WHAT THE TASK ASKS :: Could each entry below be printed again exactly as given?

RECORDS SHOWN ::
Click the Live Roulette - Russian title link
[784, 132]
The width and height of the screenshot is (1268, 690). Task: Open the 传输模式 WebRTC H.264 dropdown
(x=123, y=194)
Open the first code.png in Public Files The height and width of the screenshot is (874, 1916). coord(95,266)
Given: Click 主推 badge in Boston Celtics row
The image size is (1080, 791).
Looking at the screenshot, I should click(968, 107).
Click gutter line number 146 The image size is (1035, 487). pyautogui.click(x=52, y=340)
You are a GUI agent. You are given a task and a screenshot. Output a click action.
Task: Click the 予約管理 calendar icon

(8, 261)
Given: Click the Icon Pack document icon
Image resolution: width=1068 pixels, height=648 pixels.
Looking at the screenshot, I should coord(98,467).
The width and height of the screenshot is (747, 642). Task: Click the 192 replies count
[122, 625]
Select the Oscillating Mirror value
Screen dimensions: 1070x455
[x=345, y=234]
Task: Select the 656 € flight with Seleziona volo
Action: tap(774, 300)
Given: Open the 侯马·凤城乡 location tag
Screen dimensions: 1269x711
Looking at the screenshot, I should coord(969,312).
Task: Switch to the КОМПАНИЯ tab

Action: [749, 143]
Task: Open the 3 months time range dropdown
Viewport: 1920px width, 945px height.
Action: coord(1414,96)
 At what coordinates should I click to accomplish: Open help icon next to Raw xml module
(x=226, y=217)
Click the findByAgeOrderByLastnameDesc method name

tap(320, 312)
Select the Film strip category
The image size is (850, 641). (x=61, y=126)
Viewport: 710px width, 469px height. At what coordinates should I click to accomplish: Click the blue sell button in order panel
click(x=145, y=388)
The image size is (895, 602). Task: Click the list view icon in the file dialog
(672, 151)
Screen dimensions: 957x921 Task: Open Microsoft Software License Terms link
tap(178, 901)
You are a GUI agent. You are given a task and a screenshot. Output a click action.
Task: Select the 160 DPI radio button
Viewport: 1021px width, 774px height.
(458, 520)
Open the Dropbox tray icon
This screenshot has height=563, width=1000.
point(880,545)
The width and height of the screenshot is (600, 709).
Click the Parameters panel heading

EXERCISE SOLUTION ::
Click the Live Roulette - Russian title link
[784, 132]
The width and height of the screenshot is (1268, 690). Task: Open the 传输模式 WebRTC H.264 dropdown
(x=123, y=194)
Open the first code.png in Public Files The height and width of the screenshot is (874, 1916). coord(95,266)
Given: Click 主推 badge in Boston Celtics row
The image size is (1080, 791).
Looking at the screenshot, I should click(968, 107).
Click gutter line number 146 The image size is (1035, 487). pyautogui.click(x=52, y=340)
You are a GUI agent. You are given a task and a screenshot. Output a click action.
Task: Click the 予約管理 calendar icon

(8, 261)
Given: Click the Icon Pack document icon
Image resolution: width=1068 pixels, height=648 pixels.
Looking at the screenshot, I should coord(98,467).
The width and height of the screenshot is (747, 642). Task: Click the 192 replies count
[122, 625]
Select the Oscillating Mirror value
Screen dimensions: 1070x455
[x=345, y=234]
Task: Select the 656 € flight with Seleziona volo
Action: tap(774, 300)
Given: Open the 侯马·凤城乡 location tag
Screen dimensions: 1269x711
Looking at the screenshot, I should coord(969,312).
Task: Switch to the КОМПАНИЯ tab

Action: [749, 143]
Task: Open the 3 months time range dropdown
Viewport: 1920px width, 945px height.
Action: coord(1414,96)
 At what coordinates should I click to accomplish: Open help icon next to Raw xml module
(x=226, y=217)
Click the findByAgeOrderByLastnameDesc method name

tap(320, 312)
Select the Film strip category
The image size is (850, 641). (x=61, y=126)
Viewport: 710px width, 469px height. At what coordinates should I click to accomplish: Click the blue sell button in order panel
click(x=145, y=388)
The image size is (895, 602). Task: Click the list view icon in the file dialog
(672, 151)
Screen dimensions: 957x921 Task: Open Microsoft Software License Terms link
tap(178, 901)
You are a GUI agent. You are given a task and a screenshot. Output a click action.
Task: Select the 160 DPI radio button
Viewport: 1021px width, 774px height.
(458, 520)
Open the Dropbox tray icon
This screenshot has height=563, width=1000.
point(880,545)
The width and height of the screenshot is (600, 709).
Click the Parameters panel heading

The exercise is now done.